===== Recorded data =====

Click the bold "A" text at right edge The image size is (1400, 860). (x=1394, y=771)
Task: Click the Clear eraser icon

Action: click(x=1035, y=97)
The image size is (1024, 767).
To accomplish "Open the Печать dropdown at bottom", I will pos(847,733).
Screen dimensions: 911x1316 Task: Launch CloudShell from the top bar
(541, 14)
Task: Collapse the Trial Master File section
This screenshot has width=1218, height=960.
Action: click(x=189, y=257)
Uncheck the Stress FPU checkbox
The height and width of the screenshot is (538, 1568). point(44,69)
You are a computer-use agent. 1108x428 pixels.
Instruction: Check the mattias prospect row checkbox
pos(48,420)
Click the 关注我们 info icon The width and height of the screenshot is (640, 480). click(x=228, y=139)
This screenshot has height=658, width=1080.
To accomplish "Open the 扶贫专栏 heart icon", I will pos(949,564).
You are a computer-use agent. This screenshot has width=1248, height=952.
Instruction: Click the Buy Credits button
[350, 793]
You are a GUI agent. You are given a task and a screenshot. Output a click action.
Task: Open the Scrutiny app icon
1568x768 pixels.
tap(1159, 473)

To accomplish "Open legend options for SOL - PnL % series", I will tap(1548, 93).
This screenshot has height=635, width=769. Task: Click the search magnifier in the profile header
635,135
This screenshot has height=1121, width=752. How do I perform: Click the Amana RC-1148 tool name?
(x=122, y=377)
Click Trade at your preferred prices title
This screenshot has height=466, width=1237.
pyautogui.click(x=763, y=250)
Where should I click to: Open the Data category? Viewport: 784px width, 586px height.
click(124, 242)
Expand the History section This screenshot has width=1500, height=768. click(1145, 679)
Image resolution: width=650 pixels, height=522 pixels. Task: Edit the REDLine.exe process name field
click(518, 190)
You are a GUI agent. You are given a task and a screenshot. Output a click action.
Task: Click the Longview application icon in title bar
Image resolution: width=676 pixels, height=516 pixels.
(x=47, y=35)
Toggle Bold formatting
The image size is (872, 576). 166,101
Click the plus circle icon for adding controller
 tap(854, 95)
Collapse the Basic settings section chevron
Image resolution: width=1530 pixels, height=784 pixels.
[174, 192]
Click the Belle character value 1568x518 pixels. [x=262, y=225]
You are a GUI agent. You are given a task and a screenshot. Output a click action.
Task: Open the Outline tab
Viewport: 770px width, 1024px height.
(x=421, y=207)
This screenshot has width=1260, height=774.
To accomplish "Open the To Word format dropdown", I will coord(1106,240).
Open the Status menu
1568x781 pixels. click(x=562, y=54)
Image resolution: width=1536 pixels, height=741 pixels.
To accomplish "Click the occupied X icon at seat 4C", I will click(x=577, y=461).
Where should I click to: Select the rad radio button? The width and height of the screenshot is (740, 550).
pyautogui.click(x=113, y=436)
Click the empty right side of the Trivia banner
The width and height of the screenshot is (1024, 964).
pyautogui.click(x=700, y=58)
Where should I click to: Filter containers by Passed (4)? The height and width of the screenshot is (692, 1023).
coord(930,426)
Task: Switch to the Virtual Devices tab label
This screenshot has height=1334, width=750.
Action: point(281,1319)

=====

Task to complete.
All lines in the entries above that hold the word "Collapse" need to be copied.

Solution for this exercise.
Task: Collapse the Trial Master File section
Collapse the Basic settings section chevron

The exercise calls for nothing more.